═════ FRAGMENTO SELECCIONADO ═════
Que un rasgo o una función sea natural significa que está determinado por la naturaleza, esto es, que se produce o presenta como resultado de las solas leyes o fuerzas de la misma y que es resultado de la evolución por selección natural. Para el ser humano son naturales, entre millares de características, la respiración, la alimentación, el lenguaje y el sexo. ¿Es natural la meditación? ¿Le proveyó a algún antepasado nuestro alguna ventaja de supervivencia el hecho de haberse sentado con los ojos cerrados para ponerse a meditar? O, de otra manera, ¿existe alguna mutación genética que indujo a algún homínido a meditar y, al hacerlo, favoreció su conservación como especie? La respuesta es negativa.
Comencemos por definir meditación. Para el Buda, quien sí sugiere que es una expresión de la naturaleza, la meditación es la aplicación del pensamiento para cultivar la serenidad y la sabiduría. Para el doctor Herbert Benson (1935- ), profesor médico de la Universidad de Harvard, la meditación es un ejercicio para apaciguar la mente que requiere de cuatro componentes: (1) un ambiente apacible, (2) una actitud pasiva, (3) una posición cómoda y (4) unos dispositivos mentales en los cuales se sostiene o se rota la atención por un período largo de tiempo (digamos de treinta a sesenta minutos). Los dispositivos mentales más utilizados en la meditación budista son la respiración, las sensaciones físicas de todo tipo y las partes del cuerpo.
═════ DATOS EXTRAÍDOS ═════
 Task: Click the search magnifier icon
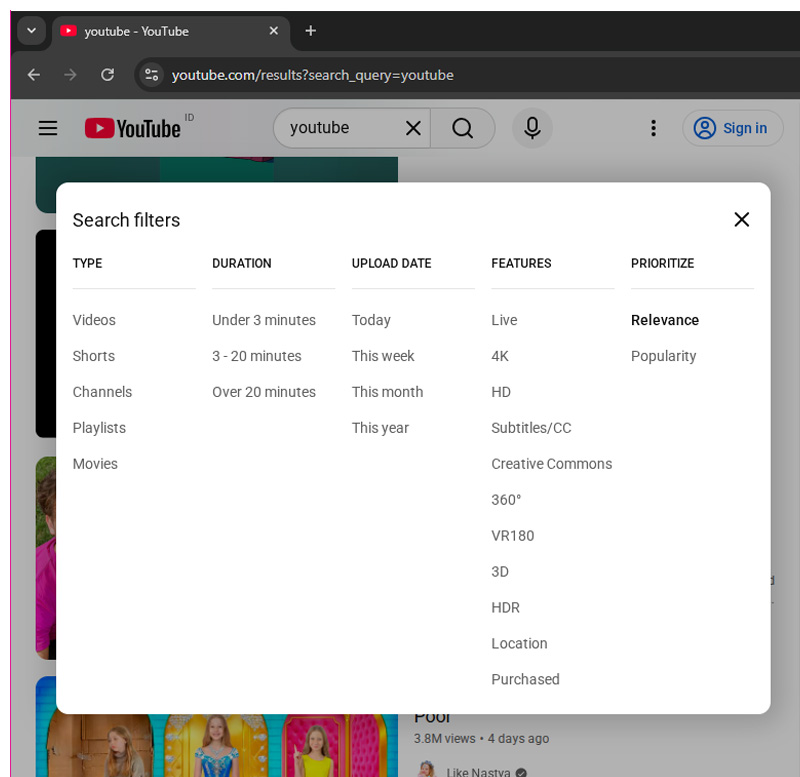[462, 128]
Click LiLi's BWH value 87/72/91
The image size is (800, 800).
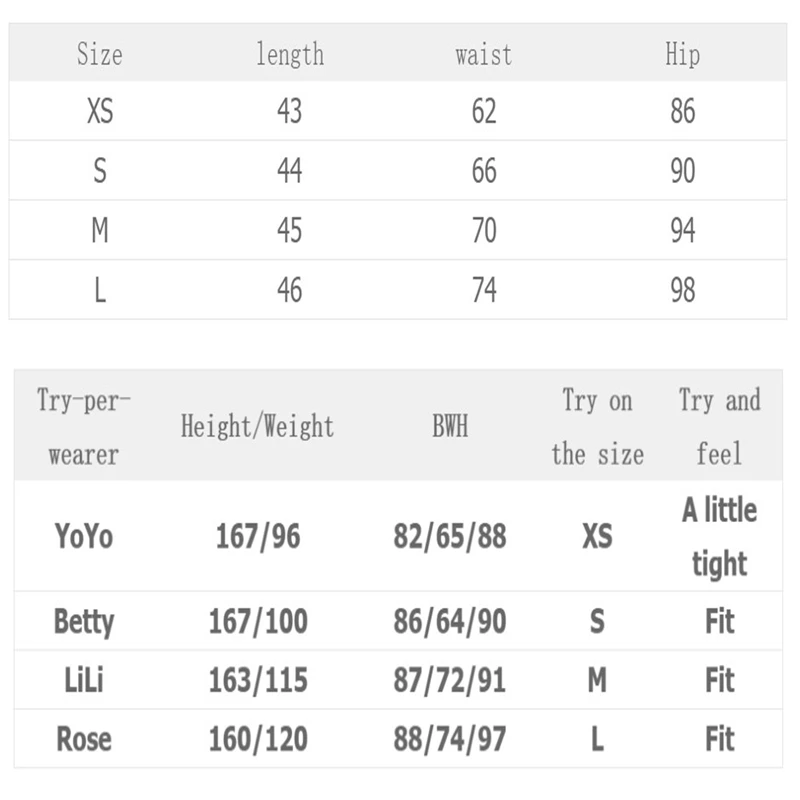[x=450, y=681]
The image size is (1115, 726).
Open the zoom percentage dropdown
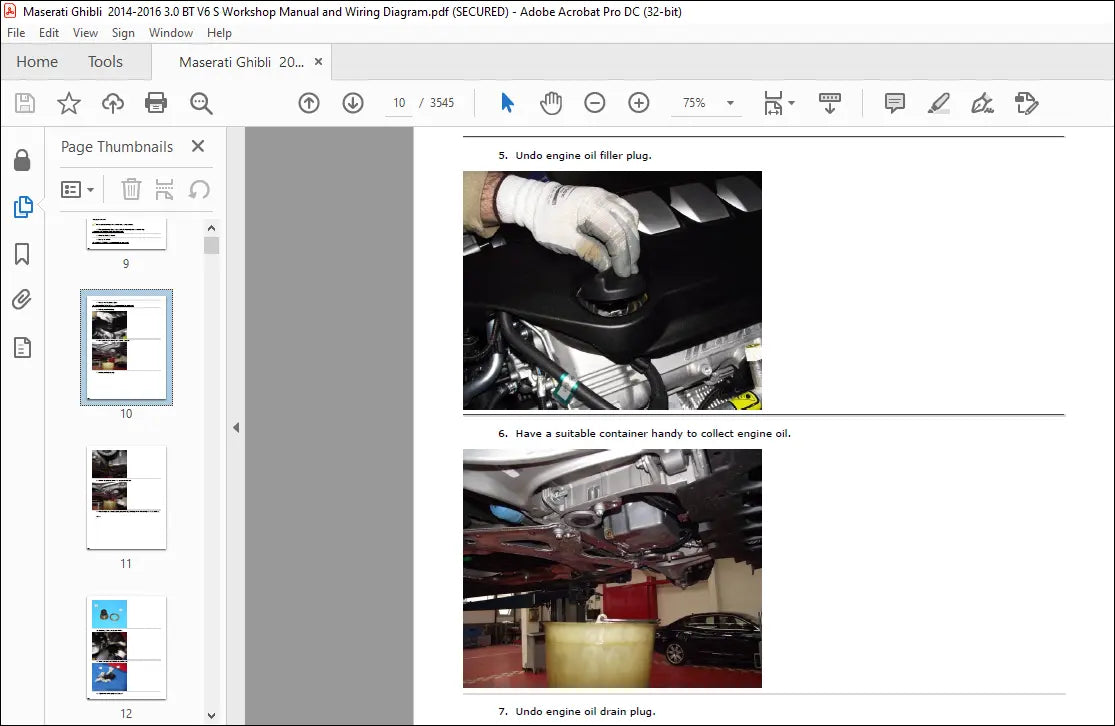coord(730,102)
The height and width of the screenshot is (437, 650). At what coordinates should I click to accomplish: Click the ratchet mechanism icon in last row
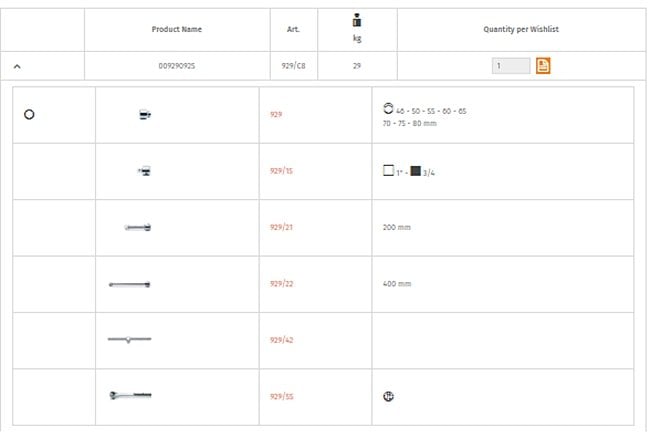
═════
¿Puedes transcribir completo y sin ningún cambio el fragmento de arriba sobre si la meditación es natural?

Que un rasgo o una función sea natural significa que está determinado por la naturaleza, esto es, que se produce o presenta como resultado de las solas leyes o fuerzas de la misma y que es resultado de la evolución por selección natural. Para el ser humano son naturales, entre millares de características, la respiración, la alimentación, el lenguaje y el sexo. ¿Es natural la meditación? ¿Le proveyó a algún antepasado nuestro alguna ventaja de supervivencia el hecho de haberse sentado con los ojos cerrados para ponerse a meditar? O, de otra manera, ¿existe alguna mutación genética que indujo a algún homínido a meditar y, al hacerlo, favoreció su conservación como especie? La respuesta es negativa.
Comencemos por definir meditación. Para el Buda, quien sí sugiere que es una expresión de la naturaleza, la meditación es la aplicación del pensamiento para cultivar la serenidad y la sabiduría. Para el doctor Herbert Benson (1935- ), profesor médico de la Universidad de Harvard, la meditación es un ejercicio para apaciguar la mente que requiere de cuatro componentes: (1) un ambiente apacible, (2) una actitud pasiva, (3) una posición cómoda y (4) unos dispositivos mentales en los cuales se sostiene o se rota la atención por un período largo de tiempo (digamos de treinta a sesenta minutos). Los dispositivos mentales más utilizados en la meditación budista son la respiración, las sensaciones físicas de todo tipo y las partes del cuerpo.